Um dos primeiros projetos alinhados com o conceito da Indústria 4.0 veio com a digitalização das plantas industriais. Hoje, todas as quatro unidades da empresa possuem o seu próprio Gêmeo Digital, que executa simulações tanto off-line, para fins de planejamento e análises de cenários, como de forma on-line. 

O objetivo do Gêmeo Digital on-line é ser um gerador de rota, via balanços de massa e energia, em tempo real.

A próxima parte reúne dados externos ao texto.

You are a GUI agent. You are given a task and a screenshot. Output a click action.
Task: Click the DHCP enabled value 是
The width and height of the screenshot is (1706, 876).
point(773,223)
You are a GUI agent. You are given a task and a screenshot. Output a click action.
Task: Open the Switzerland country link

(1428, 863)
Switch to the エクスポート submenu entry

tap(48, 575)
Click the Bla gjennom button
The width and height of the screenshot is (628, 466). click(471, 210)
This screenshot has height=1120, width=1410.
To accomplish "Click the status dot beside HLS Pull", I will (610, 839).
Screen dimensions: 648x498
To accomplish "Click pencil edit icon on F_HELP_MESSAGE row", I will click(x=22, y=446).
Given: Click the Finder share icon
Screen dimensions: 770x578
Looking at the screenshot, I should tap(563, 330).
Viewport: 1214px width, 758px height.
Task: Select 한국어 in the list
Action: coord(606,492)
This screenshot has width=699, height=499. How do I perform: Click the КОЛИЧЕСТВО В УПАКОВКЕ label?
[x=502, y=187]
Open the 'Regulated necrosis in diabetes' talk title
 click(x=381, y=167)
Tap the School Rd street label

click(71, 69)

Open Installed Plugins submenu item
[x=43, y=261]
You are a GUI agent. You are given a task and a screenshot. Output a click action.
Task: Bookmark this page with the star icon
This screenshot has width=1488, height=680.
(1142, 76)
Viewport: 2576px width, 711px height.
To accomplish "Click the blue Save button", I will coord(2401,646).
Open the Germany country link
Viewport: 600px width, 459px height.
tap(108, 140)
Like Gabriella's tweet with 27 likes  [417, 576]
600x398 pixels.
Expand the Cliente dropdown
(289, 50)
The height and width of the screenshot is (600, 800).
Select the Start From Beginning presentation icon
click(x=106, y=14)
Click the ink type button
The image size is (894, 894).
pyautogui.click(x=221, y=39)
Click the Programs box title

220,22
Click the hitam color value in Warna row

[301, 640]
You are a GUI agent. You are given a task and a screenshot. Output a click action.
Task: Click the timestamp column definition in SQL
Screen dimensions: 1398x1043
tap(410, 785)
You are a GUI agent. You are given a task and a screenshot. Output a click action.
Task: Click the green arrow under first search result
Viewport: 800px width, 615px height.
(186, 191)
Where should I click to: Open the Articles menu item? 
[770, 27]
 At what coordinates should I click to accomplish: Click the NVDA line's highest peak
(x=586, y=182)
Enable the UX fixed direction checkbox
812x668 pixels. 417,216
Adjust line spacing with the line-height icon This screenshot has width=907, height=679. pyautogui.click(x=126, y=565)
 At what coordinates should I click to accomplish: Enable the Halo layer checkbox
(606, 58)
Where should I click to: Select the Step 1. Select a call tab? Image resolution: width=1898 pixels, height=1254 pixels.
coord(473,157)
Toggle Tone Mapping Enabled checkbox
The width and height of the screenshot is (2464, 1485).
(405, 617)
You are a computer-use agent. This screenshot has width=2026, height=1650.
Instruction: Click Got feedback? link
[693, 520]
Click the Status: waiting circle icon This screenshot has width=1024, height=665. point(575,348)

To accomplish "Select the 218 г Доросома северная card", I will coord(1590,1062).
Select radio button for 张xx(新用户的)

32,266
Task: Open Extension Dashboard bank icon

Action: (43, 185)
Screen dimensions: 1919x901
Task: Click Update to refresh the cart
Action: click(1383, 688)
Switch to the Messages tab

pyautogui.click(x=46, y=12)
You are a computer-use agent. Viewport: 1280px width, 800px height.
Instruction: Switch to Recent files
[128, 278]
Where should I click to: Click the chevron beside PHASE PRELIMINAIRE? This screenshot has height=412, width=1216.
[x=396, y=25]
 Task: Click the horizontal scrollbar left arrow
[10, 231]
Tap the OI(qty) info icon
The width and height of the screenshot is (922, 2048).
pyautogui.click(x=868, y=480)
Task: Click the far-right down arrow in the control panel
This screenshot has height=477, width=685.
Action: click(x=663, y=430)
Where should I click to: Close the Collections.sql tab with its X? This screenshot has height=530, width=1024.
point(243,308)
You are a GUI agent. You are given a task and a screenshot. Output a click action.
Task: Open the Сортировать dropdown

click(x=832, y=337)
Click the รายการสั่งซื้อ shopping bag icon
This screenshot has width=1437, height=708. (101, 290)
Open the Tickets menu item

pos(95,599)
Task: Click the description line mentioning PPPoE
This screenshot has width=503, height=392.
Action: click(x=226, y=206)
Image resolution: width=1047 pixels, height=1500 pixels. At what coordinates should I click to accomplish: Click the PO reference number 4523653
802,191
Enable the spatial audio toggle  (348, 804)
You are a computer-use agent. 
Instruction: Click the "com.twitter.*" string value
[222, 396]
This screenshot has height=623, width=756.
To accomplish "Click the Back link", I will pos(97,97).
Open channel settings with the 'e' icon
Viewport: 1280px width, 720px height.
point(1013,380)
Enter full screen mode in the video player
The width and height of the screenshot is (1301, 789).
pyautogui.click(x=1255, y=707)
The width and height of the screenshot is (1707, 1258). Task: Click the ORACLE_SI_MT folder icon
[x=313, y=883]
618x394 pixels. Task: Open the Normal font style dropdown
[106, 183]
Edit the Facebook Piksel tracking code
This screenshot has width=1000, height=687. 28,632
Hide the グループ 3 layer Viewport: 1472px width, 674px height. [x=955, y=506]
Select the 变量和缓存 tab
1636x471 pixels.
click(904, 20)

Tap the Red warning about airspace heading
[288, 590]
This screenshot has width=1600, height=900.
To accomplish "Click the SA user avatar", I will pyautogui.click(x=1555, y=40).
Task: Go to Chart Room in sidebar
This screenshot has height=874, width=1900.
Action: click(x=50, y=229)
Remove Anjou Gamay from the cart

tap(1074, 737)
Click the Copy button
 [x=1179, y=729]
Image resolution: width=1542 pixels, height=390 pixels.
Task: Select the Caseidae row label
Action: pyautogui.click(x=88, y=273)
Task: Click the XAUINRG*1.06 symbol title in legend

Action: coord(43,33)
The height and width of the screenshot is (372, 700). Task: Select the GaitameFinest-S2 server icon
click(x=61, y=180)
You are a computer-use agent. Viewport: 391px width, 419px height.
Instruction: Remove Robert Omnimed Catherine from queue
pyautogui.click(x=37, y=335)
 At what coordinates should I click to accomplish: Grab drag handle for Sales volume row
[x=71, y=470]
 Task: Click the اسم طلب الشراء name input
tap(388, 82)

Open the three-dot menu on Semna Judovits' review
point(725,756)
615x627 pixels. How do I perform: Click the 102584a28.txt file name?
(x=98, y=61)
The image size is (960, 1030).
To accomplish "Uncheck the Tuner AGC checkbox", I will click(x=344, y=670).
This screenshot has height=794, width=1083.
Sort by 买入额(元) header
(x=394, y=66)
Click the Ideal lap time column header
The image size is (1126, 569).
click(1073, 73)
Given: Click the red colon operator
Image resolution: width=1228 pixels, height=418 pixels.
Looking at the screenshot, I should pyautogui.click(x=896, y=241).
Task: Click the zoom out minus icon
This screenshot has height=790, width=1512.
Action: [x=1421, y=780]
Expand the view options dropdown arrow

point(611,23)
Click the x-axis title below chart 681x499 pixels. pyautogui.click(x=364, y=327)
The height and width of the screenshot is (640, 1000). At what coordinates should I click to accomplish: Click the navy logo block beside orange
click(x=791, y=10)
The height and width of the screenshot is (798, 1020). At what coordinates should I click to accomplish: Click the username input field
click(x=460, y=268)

Hoje, consolidamos todos os gêmeos digitais e sistemas de gestão da rotina e desempenho das unidades, numa grande torre de controle corporativa (GDI), permitindo a centralização dos indicadores e de processo de gestão de desempenho da companhia e a interação, em tempo real, da equipe técnica corporativa com as equipes da operação das unidades.
 
Nesta safra, iniciamos uma jornada para tornar nossos processos industriais autônomos; para tanto, já iniciamos a implantação de sistemas de controles avançados e alguns processos, com resultados promissores em termos de rendimentos, eficiências, produtividade e estabilidade. 

O objetivo é que, por meio de algoritmos inteligentes e adaptativos, tornem o próprio processo capaz de identificar desvios e oscilações do processo e retornem com ações preditivas e otimizadas. Isso já começou a ser realidade em uma de nossas unidades do grupo São Martinho. 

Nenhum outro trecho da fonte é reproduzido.